_Your assignment_
Copy, with no pictures, the line that contains "Task: Click 江钧祥's muted microphone icon" and each line after it down to the end of the entries below, exactly.

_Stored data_
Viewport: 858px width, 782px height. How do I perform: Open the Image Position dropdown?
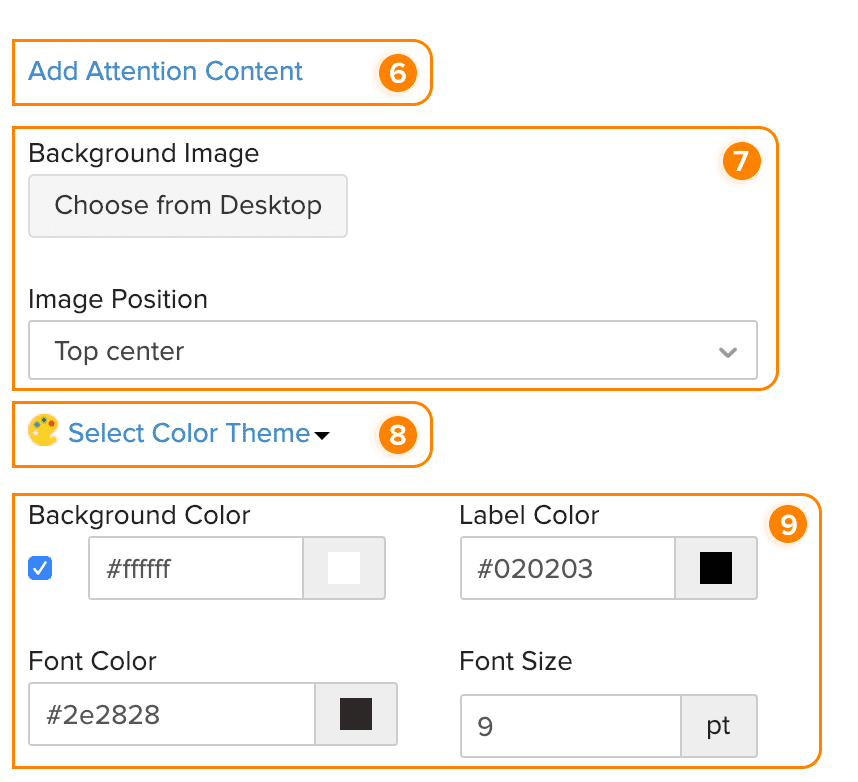392,351
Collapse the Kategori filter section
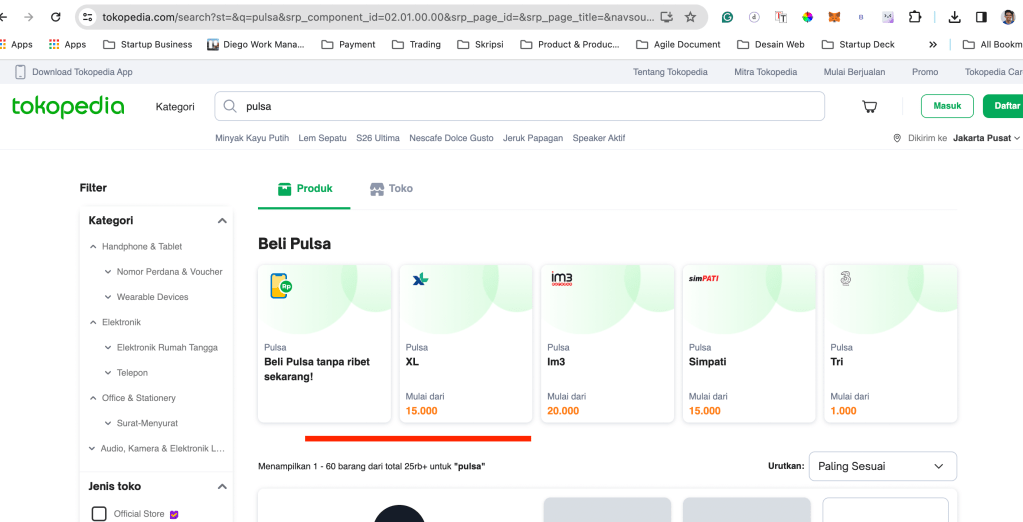This screenshot has height=522, width=1023. point(222,221)
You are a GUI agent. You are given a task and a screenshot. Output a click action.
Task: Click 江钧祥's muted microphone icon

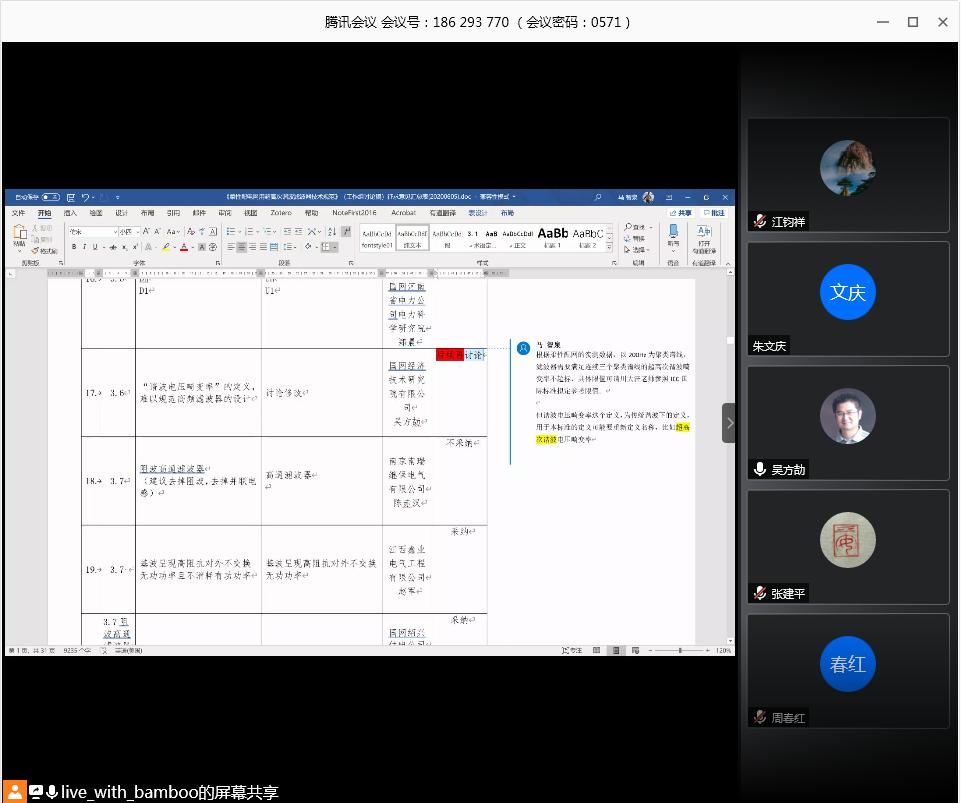pos(760,221)
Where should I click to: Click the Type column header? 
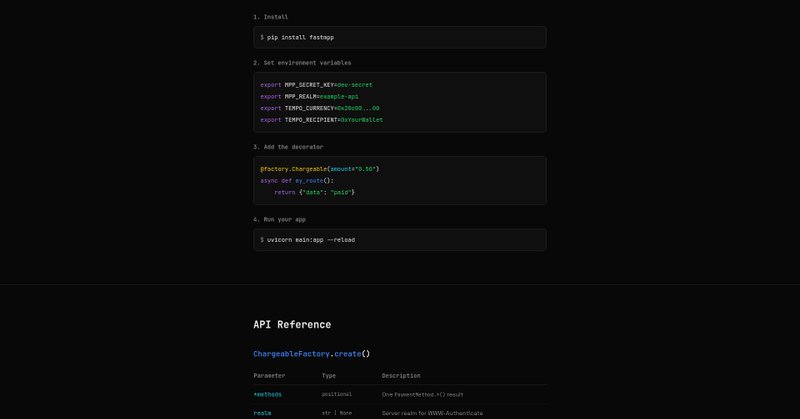pyautogui.click(x=329, y=376)
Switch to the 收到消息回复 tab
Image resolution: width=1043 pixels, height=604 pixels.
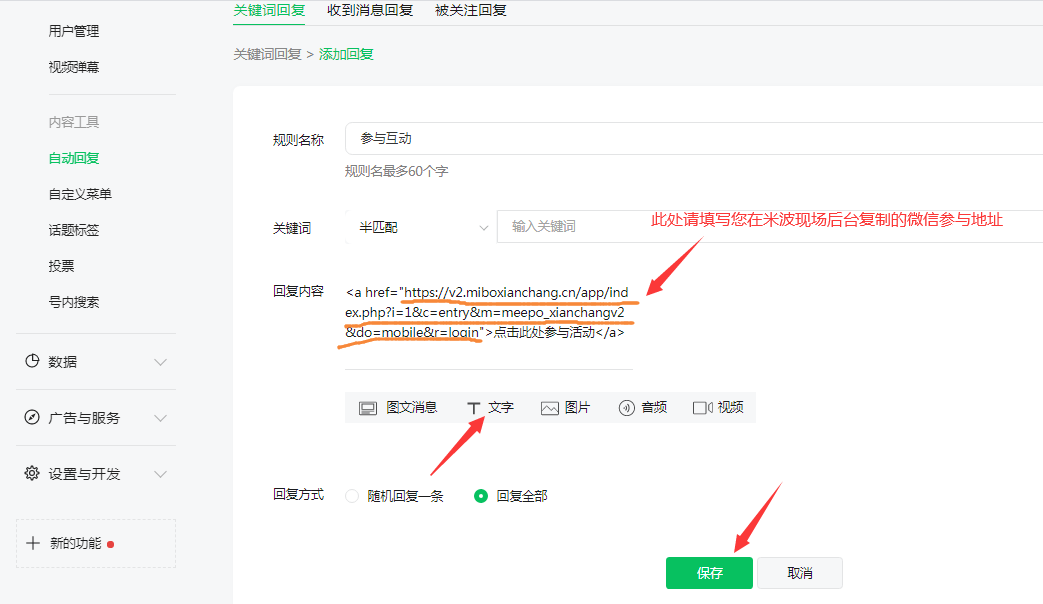pyautogui.click(x=370, y=11)
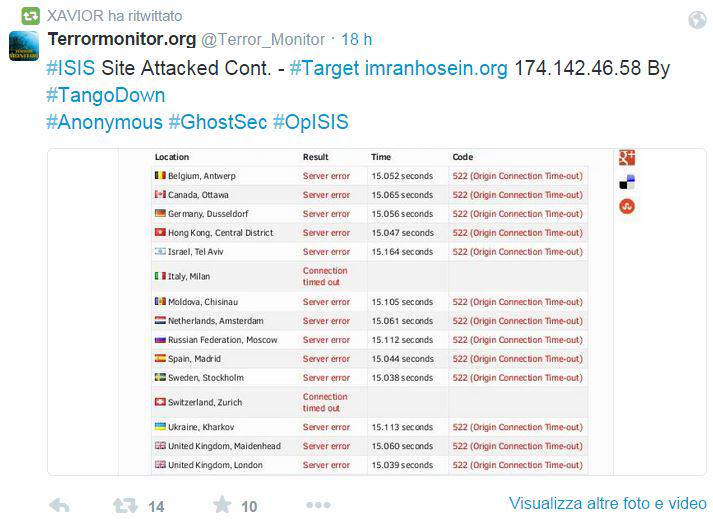Follow the #Target hashtag link
Screen dimensions: 713x522
click(325, 69)
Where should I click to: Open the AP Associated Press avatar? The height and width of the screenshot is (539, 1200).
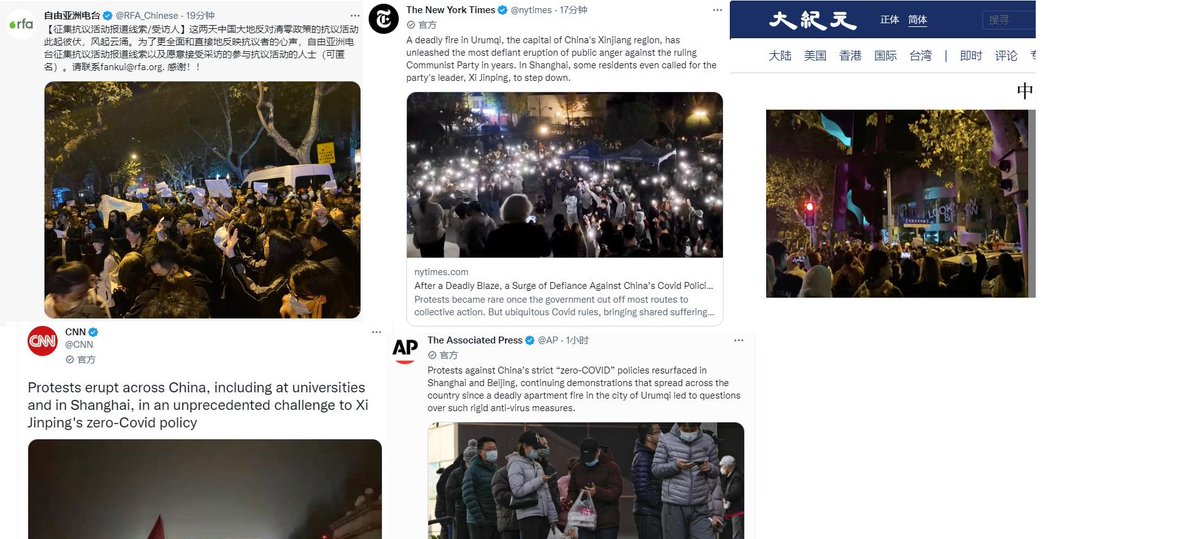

_Reply_
Task: Click 江钧祥's muted microphone icon

pos(760,221)
Where should I click to: Click the Type column header? 
pyautogui.click(x=329, y=376)
Switch to the 收到消息回复 tab
Image resolution: width=1043 pixels, height=604 pixels.
pyautogui.click(x=370, y=11)
Follow the #Target hashtag link
Screen dimensions: 713x522
click(325, 69)
Where should I click to: Open the AP Associated Press avatar? The height and width of the screenshot is (539, 1200).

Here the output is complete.